:: Dataset extract ::

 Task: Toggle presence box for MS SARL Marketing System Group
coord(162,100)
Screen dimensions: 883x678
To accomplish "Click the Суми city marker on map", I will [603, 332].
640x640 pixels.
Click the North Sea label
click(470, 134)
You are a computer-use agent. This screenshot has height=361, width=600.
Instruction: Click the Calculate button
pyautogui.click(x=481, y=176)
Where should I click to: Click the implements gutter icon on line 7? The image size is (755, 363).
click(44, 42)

:::
:: Dataset extract ::

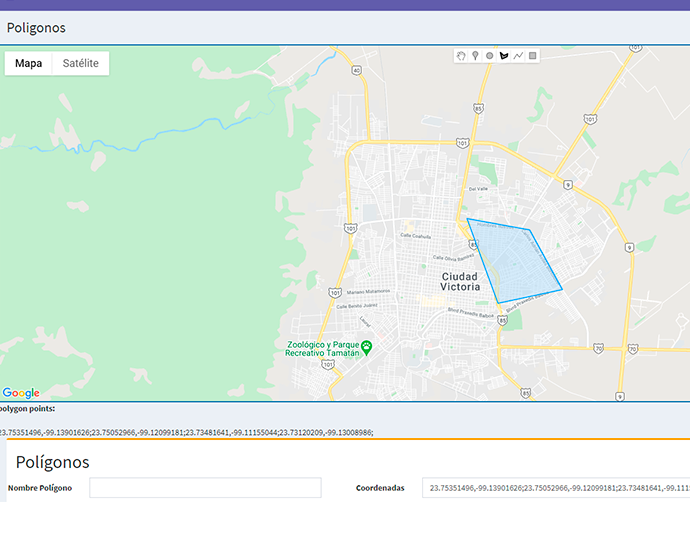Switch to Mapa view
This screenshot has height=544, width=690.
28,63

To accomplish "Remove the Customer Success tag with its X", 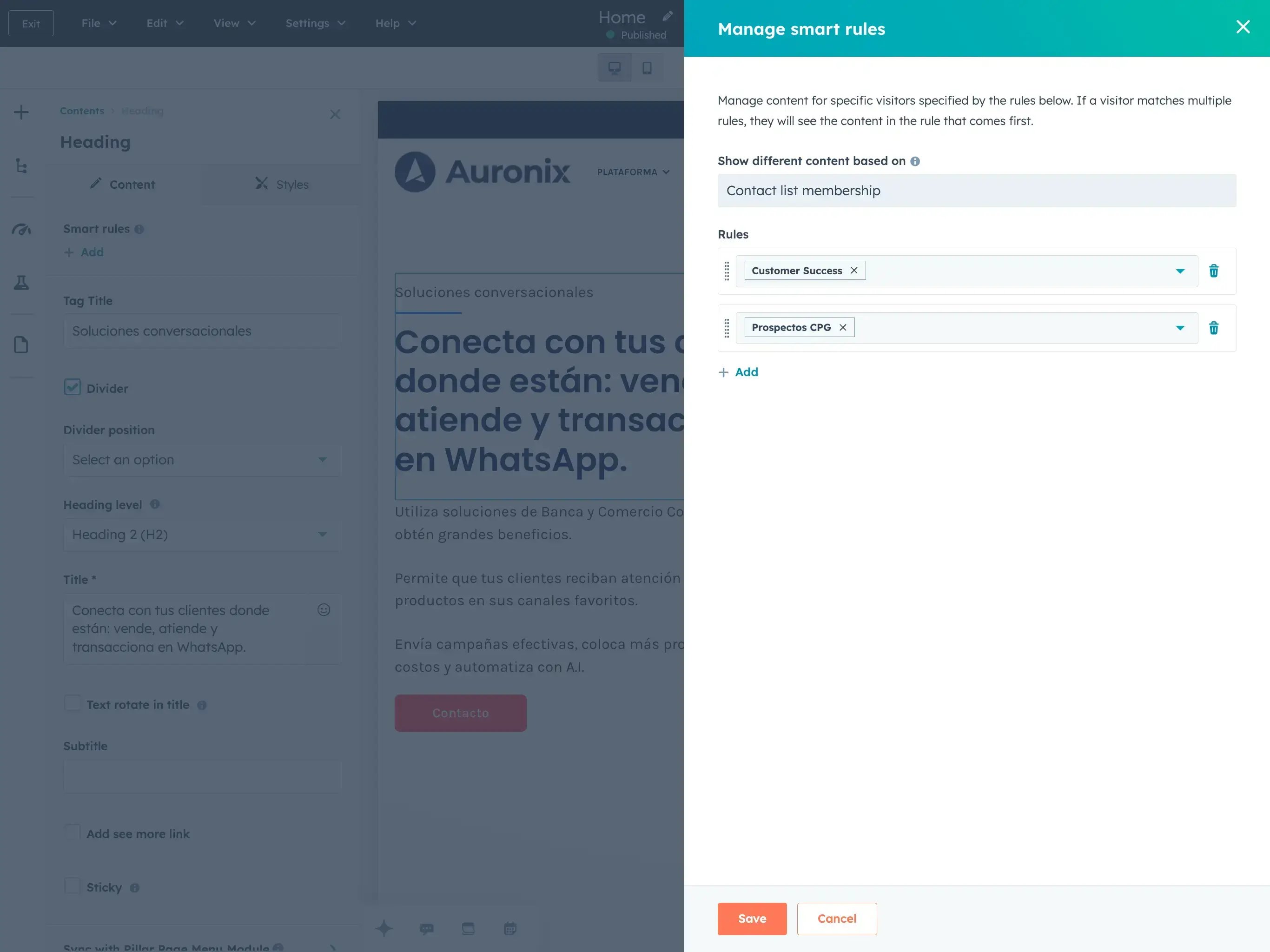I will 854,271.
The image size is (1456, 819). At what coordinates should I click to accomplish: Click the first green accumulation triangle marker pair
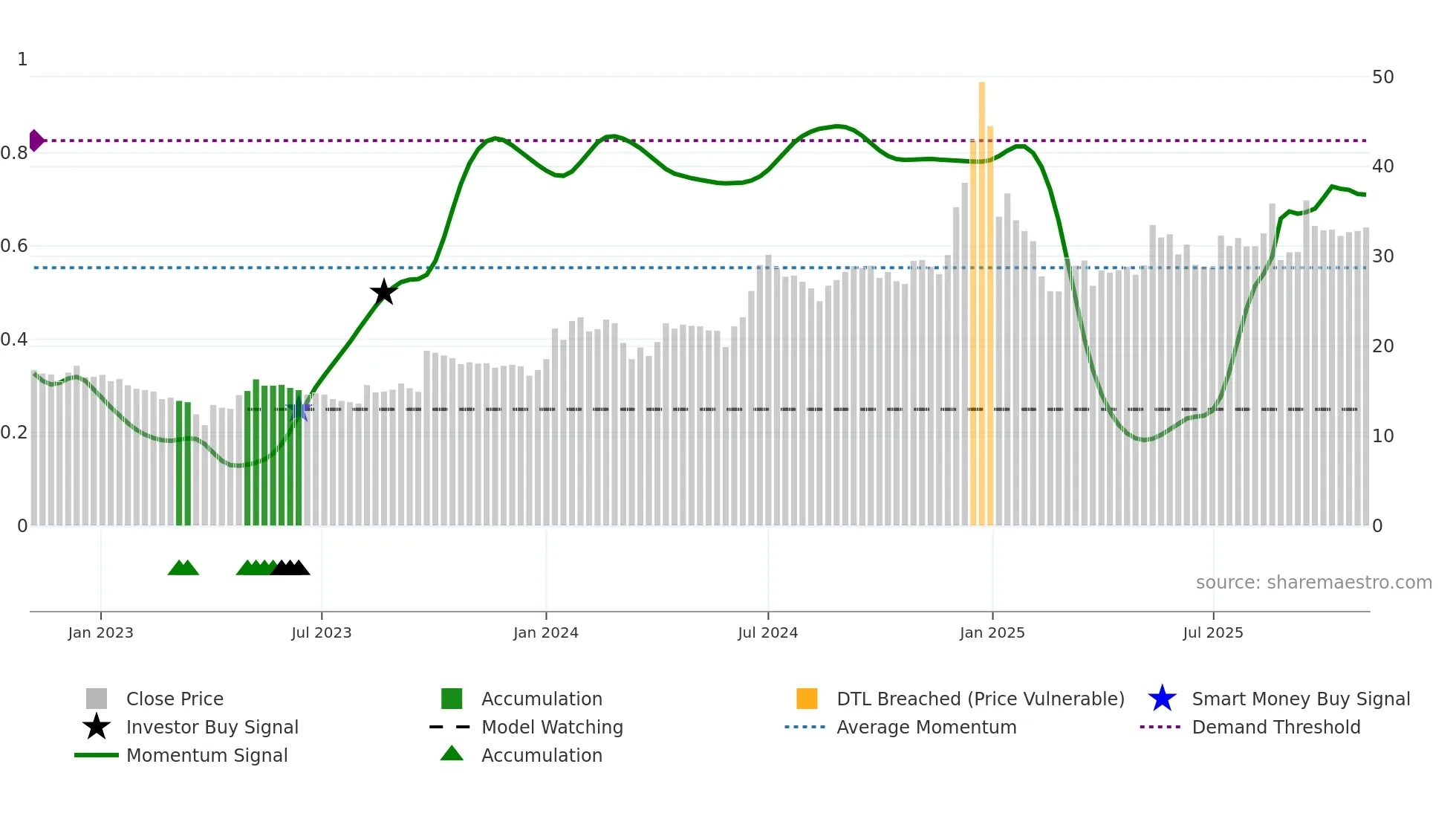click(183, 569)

:::

* Your task
Reproduce verbatim the lines of the listing from the line containing "You are a computer-use" through the line containing "click(44, 42)", inclusive.

* Solved exercise
You are a computer-use agent. This screenshot has height=361, width=600.
Instruction: Click the Calculate button
pyautogui.click(x=481, y=176)
Where should I click to: Click the implements gutter icon on line 7? The image size is (755, 363).
click(44, 42)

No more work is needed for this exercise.